Collected data:
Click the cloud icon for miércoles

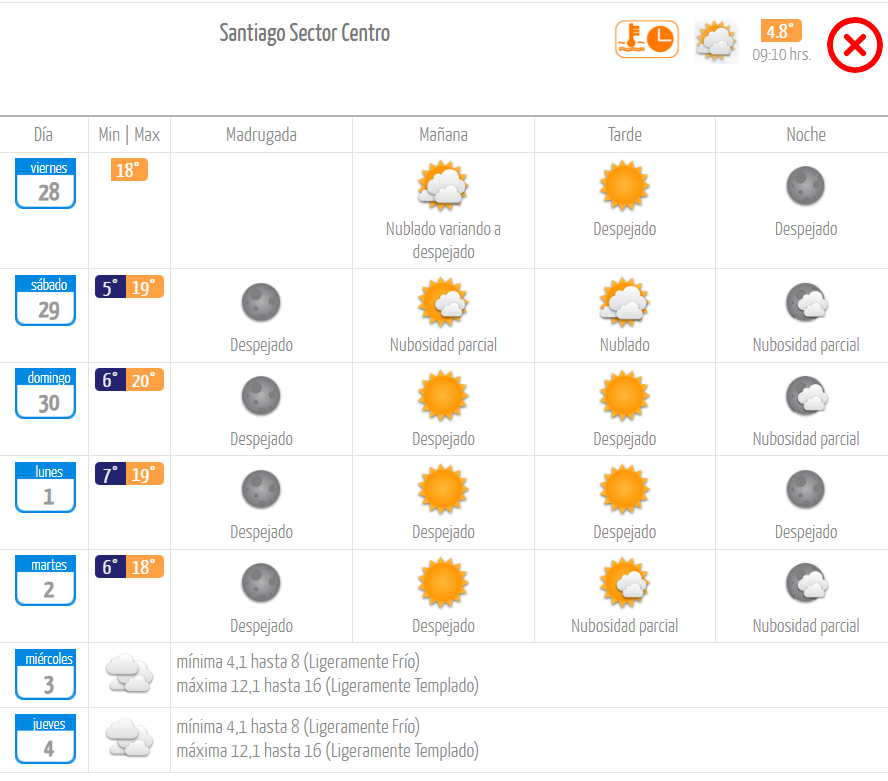(x=130, y=673)
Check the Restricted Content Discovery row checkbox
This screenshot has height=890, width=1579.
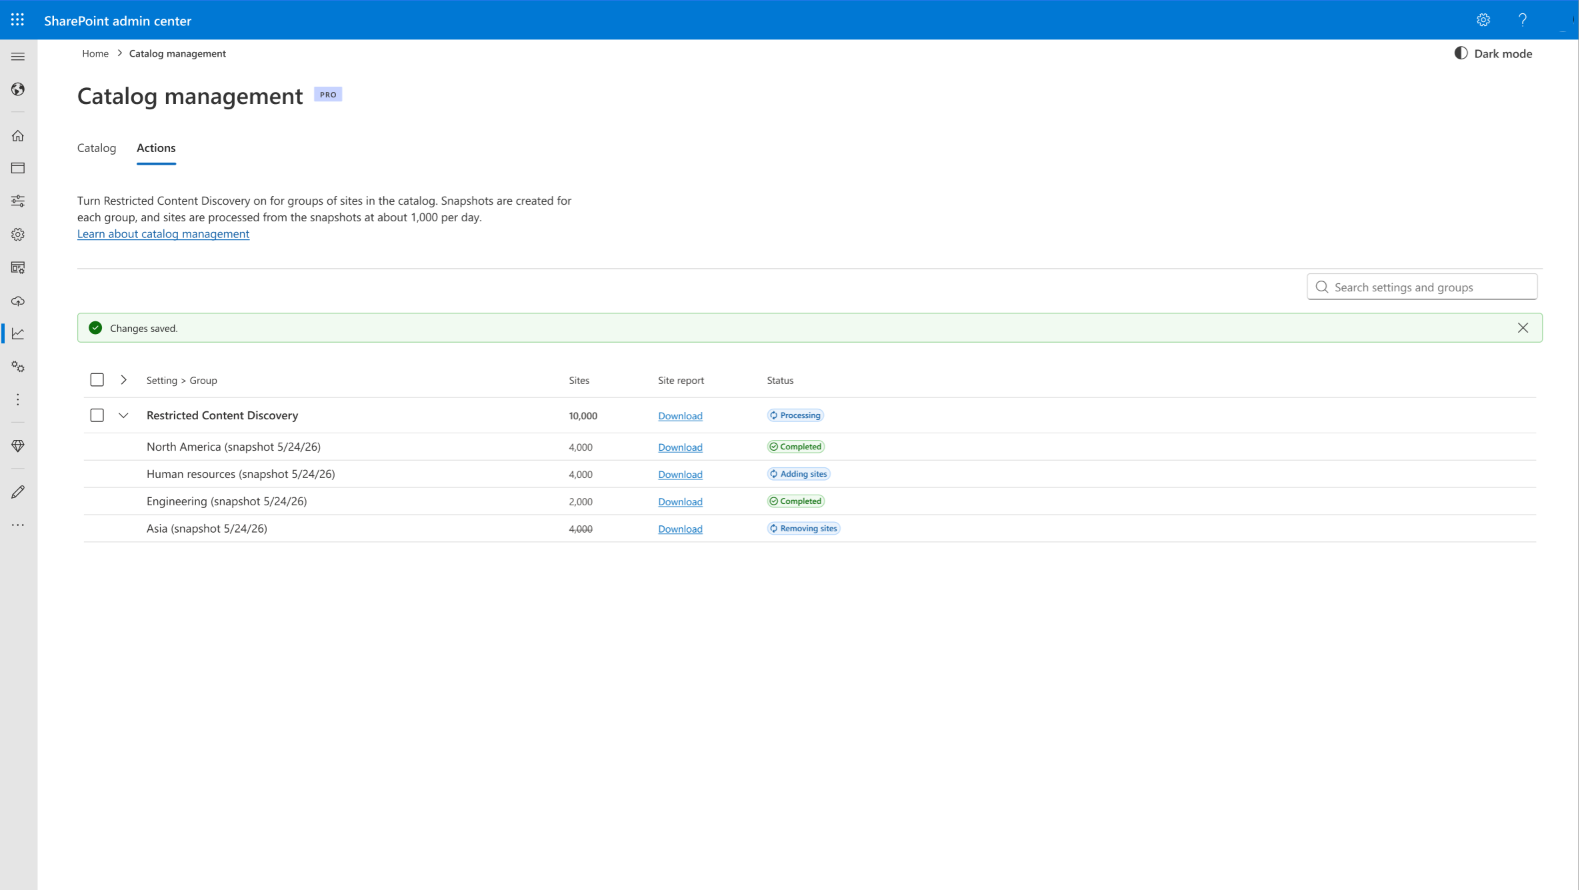(x=97, y=415)
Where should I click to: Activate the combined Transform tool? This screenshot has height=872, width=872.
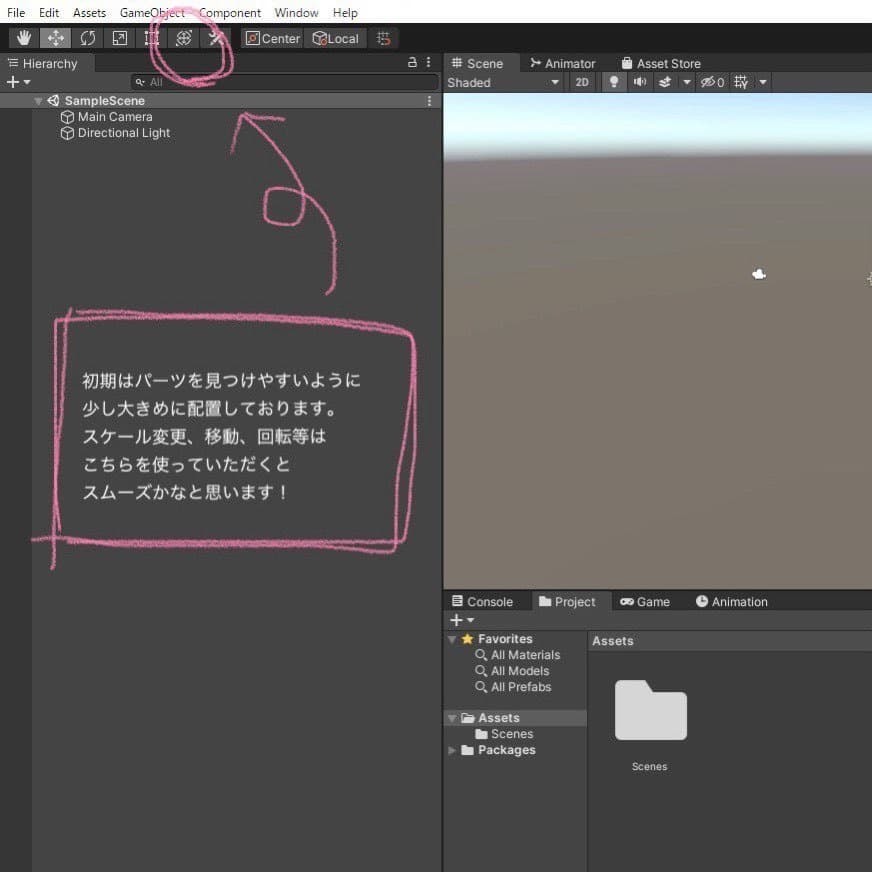tap(183, 37)
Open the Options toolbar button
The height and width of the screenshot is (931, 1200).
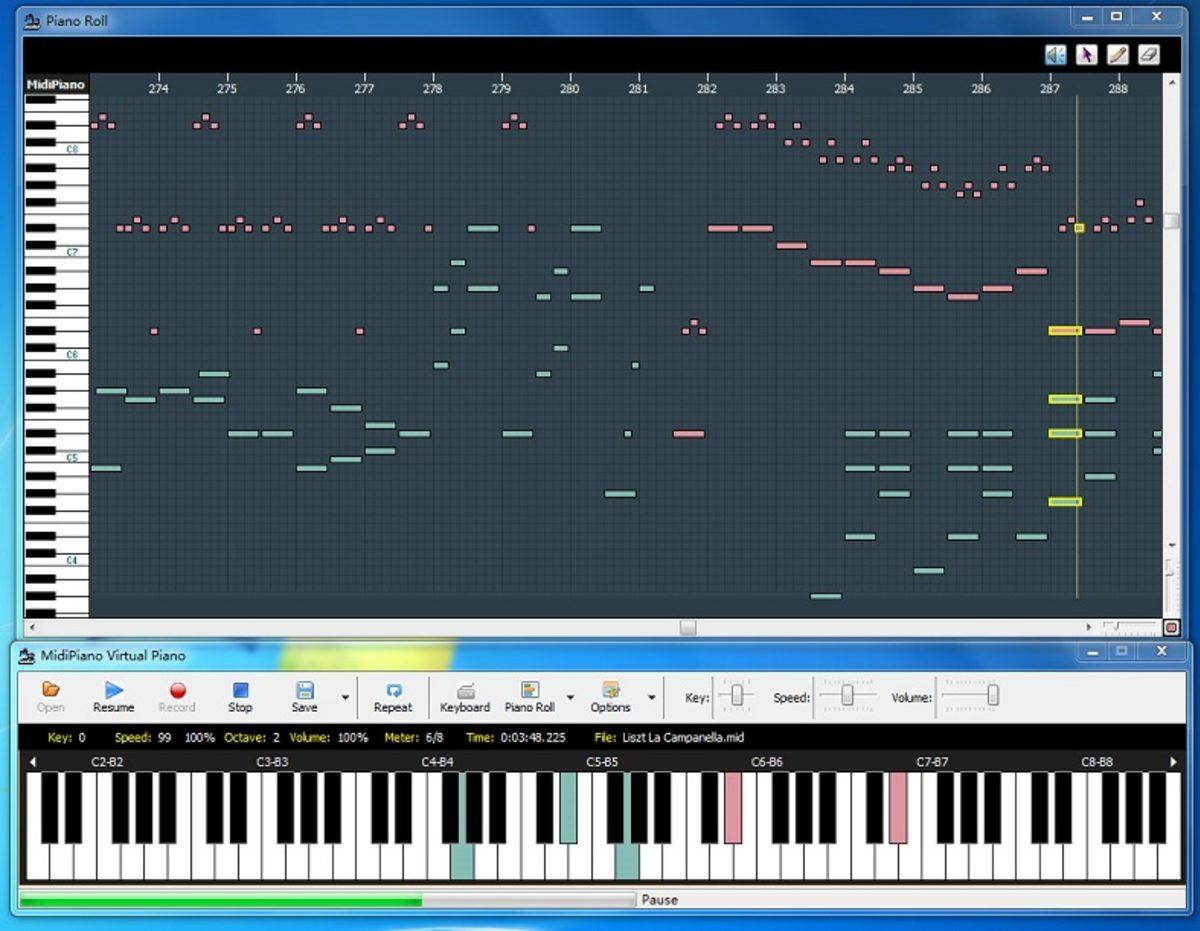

* _TO DO_
The reply has to reproduce every line above verbatim and contain no pictures.

* _COMPLETED TASK_
Click the cloud icon for miércoles

(x=130, y=673)
Check the Restricted Content Discovery row checkbox
This screenshot has height=890, width=1579.
(x=97, y=415)
Where should I click to: Activate the combined Transform tool? This screenshot has height=872, width=872.
tap(183, 37)
Open the Options toolbar button
The height and width of the screenshot is (931, 1200).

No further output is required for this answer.